(Collected data)
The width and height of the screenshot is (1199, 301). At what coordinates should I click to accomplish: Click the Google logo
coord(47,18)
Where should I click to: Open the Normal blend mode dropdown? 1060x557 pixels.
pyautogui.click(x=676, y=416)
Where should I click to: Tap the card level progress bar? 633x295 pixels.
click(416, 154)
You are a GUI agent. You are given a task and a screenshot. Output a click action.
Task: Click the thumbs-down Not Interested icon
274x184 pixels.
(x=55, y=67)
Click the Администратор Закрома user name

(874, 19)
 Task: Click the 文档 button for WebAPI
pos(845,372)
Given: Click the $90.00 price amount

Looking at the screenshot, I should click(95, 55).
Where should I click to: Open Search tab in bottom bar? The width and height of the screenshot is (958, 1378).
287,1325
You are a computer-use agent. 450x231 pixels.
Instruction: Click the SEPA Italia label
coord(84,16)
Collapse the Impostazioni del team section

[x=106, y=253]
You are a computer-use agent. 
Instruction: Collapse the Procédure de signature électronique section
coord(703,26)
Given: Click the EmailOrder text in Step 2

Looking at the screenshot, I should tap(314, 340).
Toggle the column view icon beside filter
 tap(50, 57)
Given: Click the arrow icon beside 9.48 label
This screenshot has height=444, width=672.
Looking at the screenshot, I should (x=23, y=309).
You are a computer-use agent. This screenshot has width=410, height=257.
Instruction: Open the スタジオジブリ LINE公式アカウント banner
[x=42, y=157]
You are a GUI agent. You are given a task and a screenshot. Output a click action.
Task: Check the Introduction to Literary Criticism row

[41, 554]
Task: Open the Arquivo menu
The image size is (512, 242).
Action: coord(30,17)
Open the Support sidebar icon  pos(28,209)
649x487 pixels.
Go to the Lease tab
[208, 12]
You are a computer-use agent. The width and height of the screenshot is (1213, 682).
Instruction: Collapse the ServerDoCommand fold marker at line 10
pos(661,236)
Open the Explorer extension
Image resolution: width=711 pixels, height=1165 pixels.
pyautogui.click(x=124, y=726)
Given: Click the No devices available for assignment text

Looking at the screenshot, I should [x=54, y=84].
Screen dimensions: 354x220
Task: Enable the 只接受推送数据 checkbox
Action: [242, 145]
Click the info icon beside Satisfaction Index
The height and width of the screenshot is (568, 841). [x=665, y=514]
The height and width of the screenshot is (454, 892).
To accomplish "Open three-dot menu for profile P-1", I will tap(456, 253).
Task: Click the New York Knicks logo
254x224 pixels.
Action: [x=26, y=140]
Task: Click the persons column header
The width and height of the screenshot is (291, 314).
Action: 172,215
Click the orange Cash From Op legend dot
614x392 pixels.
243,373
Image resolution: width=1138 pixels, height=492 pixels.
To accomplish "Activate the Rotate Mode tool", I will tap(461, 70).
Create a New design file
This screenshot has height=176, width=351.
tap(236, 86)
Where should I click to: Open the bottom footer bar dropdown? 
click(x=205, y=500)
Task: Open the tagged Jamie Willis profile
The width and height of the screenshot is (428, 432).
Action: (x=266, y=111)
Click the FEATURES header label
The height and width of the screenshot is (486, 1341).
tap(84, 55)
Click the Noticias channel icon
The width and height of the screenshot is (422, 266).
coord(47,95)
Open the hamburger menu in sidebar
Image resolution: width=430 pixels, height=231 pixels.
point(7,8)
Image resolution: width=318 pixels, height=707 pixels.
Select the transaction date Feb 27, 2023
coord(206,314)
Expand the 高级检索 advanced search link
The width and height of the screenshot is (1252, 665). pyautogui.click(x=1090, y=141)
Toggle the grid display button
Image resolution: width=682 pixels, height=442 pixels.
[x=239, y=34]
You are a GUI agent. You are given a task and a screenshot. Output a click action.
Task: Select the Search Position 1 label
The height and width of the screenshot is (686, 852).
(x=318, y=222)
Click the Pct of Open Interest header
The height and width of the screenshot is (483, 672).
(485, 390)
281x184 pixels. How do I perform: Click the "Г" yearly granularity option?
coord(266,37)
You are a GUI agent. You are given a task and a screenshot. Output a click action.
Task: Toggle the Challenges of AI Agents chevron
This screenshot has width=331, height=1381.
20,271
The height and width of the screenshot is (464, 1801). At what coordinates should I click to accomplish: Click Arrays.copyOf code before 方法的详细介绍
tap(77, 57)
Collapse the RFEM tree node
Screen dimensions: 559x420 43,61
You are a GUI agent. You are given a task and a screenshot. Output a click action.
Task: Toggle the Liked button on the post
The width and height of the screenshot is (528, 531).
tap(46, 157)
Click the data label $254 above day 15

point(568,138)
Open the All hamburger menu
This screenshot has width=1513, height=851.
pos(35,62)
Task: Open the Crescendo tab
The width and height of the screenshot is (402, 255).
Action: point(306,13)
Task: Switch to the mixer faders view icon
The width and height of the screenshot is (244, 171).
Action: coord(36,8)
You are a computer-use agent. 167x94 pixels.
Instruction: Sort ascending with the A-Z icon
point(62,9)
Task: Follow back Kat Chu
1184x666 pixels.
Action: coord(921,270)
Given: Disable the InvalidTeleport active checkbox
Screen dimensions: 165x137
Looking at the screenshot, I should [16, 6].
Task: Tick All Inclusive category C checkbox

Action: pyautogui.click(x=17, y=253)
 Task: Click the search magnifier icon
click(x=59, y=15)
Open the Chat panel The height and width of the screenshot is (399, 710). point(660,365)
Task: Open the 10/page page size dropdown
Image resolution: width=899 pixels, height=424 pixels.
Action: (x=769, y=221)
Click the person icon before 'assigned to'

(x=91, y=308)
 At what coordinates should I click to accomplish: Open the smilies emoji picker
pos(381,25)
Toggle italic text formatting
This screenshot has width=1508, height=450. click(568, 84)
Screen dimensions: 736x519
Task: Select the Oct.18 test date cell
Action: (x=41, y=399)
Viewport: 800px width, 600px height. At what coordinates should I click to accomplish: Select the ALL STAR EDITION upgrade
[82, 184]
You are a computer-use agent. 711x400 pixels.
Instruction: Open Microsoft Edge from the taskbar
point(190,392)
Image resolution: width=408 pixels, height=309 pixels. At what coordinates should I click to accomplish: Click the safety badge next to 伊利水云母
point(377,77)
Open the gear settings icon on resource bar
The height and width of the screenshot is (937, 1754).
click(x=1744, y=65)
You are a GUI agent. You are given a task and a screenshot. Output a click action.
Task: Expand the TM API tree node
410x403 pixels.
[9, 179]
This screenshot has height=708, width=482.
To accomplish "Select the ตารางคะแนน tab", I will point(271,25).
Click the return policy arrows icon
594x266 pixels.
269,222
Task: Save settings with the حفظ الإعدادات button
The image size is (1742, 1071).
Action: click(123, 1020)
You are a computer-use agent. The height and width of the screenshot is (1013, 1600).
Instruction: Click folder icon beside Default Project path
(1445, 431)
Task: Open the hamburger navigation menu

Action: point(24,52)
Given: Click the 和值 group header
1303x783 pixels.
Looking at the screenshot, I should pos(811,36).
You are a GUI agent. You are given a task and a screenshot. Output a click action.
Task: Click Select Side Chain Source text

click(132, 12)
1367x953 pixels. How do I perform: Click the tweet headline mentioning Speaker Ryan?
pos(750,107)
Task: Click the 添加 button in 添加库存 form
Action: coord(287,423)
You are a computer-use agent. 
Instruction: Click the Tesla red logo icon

EXERCISE PROMPT. Using the entries, return every line where the word "profile" can be found.

SOLUTION TO THIS TASK.
To accomplish "Open three-dot menu for profile P-1", I will tap(456, 253).
Task: Open the tagged Jamie Willis profile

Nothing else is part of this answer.